Data records:
* START *

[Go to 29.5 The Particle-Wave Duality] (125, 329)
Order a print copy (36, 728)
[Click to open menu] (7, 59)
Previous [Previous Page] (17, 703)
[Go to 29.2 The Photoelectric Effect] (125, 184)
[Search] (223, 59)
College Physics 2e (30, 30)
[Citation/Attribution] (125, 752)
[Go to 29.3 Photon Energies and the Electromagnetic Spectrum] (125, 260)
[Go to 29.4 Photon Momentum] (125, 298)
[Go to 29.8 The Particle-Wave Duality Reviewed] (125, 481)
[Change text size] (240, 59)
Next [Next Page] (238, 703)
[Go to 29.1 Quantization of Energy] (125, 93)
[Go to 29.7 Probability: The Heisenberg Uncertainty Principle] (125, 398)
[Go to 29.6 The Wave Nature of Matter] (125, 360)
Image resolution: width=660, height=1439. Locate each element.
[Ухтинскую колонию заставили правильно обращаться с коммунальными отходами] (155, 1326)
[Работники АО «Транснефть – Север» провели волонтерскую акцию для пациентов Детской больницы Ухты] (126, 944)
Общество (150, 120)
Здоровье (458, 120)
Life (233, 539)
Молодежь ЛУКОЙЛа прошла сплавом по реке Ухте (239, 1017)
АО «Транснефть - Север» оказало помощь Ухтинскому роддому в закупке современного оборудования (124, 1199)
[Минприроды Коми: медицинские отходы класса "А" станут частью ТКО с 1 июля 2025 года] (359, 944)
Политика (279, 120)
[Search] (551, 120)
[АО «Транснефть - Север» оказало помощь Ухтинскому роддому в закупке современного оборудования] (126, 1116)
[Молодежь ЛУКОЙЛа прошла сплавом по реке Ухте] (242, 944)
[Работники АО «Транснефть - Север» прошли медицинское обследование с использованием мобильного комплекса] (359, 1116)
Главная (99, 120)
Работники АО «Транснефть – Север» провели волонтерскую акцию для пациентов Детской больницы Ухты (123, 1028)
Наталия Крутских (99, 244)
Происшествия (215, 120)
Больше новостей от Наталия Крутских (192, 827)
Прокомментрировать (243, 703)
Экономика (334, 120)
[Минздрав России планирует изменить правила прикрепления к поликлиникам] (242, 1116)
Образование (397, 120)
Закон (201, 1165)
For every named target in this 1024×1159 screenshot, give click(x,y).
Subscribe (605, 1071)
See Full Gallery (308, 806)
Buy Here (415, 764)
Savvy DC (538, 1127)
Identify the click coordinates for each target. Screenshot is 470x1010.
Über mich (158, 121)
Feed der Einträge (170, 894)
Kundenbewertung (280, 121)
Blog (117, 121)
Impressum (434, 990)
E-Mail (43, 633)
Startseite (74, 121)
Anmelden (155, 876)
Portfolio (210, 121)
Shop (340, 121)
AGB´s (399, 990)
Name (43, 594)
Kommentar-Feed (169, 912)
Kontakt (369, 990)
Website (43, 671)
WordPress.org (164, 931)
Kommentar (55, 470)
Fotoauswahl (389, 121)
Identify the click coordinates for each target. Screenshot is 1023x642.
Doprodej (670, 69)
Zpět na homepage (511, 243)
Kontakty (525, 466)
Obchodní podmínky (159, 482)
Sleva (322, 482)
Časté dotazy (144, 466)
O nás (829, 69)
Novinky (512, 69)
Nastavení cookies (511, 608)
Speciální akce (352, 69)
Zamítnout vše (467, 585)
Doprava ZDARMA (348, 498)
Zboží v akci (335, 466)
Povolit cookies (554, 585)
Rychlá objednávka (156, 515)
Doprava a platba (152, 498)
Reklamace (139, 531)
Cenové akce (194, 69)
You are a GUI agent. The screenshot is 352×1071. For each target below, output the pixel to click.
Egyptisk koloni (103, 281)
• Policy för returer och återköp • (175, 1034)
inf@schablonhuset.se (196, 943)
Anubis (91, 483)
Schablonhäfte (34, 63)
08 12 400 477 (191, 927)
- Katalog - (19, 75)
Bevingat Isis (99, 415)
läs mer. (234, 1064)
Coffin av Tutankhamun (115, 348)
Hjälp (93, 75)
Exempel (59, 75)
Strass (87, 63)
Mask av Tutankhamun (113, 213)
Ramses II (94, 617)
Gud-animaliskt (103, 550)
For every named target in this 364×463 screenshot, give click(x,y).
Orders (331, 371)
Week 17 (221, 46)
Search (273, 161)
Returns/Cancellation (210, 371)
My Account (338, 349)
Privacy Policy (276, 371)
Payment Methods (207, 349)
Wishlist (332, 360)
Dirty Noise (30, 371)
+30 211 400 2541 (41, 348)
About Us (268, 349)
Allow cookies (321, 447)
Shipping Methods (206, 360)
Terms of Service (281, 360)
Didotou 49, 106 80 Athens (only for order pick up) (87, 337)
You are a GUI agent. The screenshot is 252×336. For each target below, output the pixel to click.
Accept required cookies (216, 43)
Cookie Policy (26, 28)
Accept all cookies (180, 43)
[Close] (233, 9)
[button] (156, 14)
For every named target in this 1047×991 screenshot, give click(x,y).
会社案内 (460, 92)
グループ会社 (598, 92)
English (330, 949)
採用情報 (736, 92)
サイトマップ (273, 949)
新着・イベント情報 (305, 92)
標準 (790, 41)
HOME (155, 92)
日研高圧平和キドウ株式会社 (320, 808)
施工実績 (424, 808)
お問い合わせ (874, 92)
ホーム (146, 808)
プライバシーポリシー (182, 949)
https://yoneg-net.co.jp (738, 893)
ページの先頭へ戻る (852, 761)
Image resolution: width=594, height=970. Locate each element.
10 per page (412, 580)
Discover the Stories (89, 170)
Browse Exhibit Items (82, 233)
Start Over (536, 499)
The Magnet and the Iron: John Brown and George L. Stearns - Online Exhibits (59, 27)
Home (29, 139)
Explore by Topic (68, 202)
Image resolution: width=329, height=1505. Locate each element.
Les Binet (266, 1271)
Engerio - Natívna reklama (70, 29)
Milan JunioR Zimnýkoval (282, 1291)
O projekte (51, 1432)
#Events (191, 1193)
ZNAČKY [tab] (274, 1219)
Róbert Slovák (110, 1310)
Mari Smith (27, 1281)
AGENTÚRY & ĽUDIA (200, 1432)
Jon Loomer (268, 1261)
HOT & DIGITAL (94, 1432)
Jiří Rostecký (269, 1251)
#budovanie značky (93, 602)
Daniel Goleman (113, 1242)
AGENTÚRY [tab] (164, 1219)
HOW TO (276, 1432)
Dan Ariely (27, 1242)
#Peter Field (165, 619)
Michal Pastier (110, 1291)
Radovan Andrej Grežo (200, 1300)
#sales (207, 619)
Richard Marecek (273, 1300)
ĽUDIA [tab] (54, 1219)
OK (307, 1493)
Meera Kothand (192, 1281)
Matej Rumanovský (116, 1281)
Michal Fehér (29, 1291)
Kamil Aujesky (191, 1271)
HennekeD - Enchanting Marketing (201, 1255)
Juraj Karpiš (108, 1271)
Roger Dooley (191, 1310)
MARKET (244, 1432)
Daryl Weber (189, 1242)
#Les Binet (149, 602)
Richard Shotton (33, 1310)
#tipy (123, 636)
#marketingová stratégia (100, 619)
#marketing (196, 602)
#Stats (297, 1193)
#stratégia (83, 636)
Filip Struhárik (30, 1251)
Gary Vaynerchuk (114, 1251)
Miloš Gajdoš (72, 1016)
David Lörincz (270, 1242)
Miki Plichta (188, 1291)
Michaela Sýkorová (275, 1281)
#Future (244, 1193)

* END *

INSTRUCTIONS FOR THE TASK>
Pick out every line in the data above that contains the string "волонтерскую".

THE REPLY>
[Работники АО «Транснефть – Север» провели волонтерскую акцию для пациентов Детской больницы Ухты] (126, 944)
Работники АО «Транснефть – Север» провели волонтерскую акцию для пациентов Детской больницы Ухты (123, 1028)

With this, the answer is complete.